Seven Men from Now (1956)
For most people, B movies - let alone B westerns - do not come to mind when they reflect upon the great works of American cinema. I have to admit that many of my favorite films are considered B movies and that I consider several B westerns as true cinematic works of art.
Seven Men From Now is one such B western. The film was directed by Budd Boetticher - a maverick figure whose life could have come straight out of a B movie plot. Boetticher played football at Ohio State and moved to Mexico after college in order to become a bullfighter. He became a great matador and his expertise in bullfighting led him to Hollywood where he became an advisor on the film Blood and Sand in 1941. Boetticher worked his way up to the position of journeyman director in Hollywood and made dozens of films that are not very well known. The director's life took several strange turns including a tumultuous marriage to star Debra Paget and a brief stint in a Mexican mental institution.
In the late fifties, Boetticher teamed up with actor Randolph Scott and producer Harry Joe Brown on seven B westerns that have become very well regarded among film historians and cinephiles. Seven Men from Now was the first of the these films and it featured the largest budget of the series thanks to the involvement of executive producer John Wayne and his Batjac production company.
Randolph Scott starred in the film as a former sheriff name Ben Stride who is seeking revenge upon the seven men responsible for the murder of his wife during a Wells Fargo robbery. Gail Russell co-stars as Scott’s love interest and the great Lee Marvin appears in the film as an adversary to Scott in tracking down the seven men.
Randolph Scott in a still from Seven Men from Now
Although this premise sounds like the shopworn plot of countless western genre films, the film reveals this to be a deceptively simple premise. The audience learns that Stride had lost his job as sheriff and his wife was working for Wells Fargo to support him at the time of her death. Russell’s character is married and begins making romantic advances toward Stride as he voluntarily escorts her and her fragile husband through a particularly dangerous stretch of Apache country. Of course, Lee Marvin is simply Lee Marvin - an actor with immense charm as well as a sinister edge in every single performance in which he has been captured on film.

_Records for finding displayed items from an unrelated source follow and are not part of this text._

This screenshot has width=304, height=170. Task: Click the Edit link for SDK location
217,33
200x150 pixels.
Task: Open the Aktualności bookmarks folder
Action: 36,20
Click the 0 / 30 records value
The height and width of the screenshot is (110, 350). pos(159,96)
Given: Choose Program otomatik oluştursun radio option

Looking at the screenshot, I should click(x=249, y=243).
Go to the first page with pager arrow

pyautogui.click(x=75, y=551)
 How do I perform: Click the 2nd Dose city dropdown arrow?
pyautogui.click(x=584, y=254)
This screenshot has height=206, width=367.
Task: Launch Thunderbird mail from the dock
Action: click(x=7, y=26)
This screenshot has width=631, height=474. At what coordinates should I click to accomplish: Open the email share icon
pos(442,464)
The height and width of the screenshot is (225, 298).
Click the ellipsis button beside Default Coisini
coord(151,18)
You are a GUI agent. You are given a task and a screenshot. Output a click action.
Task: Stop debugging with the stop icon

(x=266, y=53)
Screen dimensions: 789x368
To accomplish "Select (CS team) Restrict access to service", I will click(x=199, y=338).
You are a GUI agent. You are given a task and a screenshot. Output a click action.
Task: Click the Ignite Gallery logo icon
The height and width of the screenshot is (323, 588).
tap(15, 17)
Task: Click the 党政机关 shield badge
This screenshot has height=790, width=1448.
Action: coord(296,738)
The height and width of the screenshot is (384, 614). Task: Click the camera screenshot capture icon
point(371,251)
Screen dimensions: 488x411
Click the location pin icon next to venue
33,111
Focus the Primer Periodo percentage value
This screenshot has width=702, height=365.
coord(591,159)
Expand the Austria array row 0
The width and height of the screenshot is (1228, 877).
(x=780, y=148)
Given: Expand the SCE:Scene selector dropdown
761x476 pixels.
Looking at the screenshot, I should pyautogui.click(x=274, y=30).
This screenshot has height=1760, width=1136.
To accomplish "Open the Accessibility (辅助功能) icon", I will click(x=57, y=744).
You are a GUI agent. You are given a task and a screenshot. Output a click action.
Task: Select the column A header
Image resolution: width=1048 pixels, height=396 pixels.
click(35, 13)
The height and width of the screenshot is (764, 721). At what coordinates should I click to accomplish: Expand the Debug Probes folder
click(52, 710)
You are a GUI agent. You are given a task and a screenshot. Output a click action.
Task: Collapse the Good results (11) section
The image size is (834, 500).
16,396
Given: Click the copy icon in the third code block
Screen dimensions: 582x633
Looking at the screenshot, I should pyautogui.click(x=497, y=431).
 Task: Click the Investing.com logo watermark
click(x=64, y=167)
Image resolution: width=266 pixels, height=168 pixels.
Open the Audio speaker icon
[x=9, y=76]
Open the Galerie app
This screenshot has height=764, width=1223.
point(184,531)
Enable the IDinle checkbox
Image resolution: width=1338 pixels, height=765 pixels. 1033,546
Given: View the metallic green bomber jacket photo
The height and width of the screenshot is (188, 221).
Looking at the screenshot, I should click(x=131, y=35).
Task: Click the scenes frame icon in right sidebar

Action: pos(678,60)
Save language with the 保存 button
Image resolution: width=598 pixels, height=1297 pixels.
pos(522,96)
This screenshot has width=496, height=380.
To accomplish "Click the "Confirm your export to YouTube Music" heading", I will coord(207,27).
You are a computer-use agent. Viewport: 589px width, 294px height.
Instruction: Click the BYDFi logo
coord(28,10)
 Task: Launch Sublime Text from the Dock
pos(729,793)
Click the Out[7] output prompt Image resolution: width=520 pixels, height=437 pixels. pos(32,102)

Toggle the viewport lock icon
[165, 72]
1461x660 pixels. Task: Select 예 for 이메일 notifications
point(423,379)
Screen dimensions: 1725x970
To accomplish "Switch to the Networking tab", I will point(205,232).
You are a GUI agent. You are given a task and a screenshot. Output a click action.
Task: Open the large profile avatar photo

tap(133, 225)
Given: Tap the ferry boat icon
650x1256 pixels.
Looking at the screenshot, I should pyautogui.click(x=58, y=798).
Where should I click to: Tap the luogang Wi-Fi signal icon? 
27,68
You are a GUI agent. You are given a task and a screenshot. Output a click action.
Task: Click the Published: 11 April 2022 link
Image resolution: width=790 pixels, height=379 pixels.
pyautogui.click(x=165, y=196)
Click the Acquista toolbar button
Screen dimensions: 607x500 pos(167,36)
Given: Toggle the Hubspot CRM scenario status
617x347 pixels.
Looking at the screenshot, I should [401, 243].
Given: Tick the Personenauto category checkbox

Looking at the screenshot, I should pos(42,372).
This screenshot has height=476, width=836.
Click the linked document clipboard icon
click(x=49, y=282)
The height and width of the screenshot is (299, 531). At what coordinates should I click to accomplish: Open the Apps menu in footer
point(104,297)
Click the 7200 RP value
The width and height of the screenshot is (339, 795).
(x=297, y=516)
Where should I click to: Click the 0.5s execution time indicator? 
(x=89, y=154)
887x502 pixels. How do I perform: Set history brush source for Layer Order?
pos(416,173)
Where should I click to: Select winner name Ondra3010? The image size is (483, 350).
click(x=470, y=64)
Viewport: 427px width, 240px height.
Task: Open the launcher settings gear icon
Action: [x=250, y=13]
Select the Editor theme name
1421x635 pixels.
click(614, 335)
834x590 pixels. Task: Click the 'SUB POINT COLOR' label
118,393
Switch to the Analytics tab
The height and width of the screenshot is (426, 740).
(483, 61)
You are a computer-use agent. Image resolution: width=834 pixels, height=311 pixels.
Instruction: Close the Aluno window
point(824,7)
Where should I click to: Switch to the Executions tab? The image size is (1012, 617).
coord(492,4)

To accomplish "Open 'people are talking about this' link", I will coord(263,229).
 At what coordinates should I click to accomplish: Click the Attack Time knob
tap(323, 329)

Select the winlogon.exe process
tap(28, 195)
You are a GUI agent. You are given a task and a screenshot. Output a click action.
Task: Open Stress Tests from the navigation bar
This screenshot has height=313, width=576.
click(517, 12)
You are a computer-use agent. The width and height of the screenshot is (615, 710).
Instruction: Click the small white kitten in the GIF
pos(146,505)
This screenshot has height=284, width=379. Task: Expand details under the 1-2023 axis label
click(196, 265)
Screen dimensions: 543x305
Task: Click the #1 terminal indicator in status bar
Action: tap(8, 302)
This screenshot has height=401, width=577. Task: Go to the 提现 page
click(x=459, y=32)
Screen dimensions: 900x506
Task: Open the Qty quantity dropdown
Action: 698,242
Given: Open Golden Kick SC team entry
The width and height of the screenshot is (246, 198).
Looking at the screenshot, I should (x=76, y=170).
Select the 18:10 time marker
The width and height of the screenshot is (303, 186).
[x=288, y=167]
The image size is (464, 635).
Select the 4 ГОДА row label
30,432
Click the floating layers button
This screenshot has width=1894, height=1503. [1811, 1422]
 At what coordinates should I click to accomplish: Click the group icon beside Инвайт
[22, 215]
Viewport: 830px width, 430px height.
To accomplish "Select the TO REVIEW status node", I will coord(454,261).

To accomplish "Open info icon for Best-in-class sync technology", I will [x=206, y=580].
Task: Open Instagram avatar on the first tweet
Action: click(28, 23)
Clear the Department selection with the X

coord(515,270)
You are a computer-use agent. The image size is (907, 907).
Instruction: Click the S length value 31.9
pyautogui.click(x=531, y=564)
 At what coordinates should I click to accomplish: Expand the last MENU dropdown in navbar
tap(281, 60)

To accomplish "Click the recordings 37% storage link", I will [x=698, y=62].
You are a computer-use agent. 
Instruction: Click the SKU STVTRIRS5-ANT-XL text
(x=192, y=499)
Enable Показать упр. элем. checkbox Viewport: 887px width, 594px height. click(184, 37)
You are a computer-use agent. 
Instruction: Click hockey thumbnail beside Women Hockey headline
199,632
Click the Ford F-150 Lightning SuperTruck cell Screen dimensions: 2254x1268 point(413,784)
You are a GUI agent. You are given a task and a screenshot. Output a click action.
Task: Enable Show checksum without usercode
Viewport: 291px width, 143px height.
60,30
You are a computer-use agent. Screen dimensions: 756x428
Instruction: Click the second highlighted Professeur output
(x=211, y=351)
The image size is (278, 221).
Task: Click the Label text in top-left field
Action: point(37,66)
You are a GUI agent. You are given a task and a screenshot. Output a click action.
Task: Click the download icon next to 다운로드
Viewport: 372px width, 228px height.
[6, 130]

These are complicated characters for a western from the 1950’s. In fact, it becomes difficult to determine whether any of the characters in the film conduct themselves in a moral fashion - they all have dark secrets that are slowly revealed over the course of the film.
However, it is the style of the film that truly sets it apart from most westerns. Action is more important in the film than dialog - though Lee Marvin has a fantastic monlogue that sets all of the other character's blood to boil in the middle of a rainstorm. The film's tense opening features Randolph Scott taking shelter from a thunderstorm under a rock overhang with two other men and within a few words it is becomes very apparent that these two men will figure in his quest for vengeance.
The editing of the film is also fantastic. There are several shootouts in the film and although we see Randolph Scott draw his six shooter on numerous occasions, the film always cuts away before he fires his gun. Boetticher leaves his audience to decide whether this editing choice is a comment on the speed of Ben Stride with his pistol or a sly comment on the moral turpitude of Stride's quest for vengeance.
John Wayne's involvement with the film as the executive produces led Seven Men from Now to become entangled in his estate long after his death. The film was never screened on television and only became available on home video in 2005. For fans of the western genre, Seven Men from Now is definitely worth a viewing.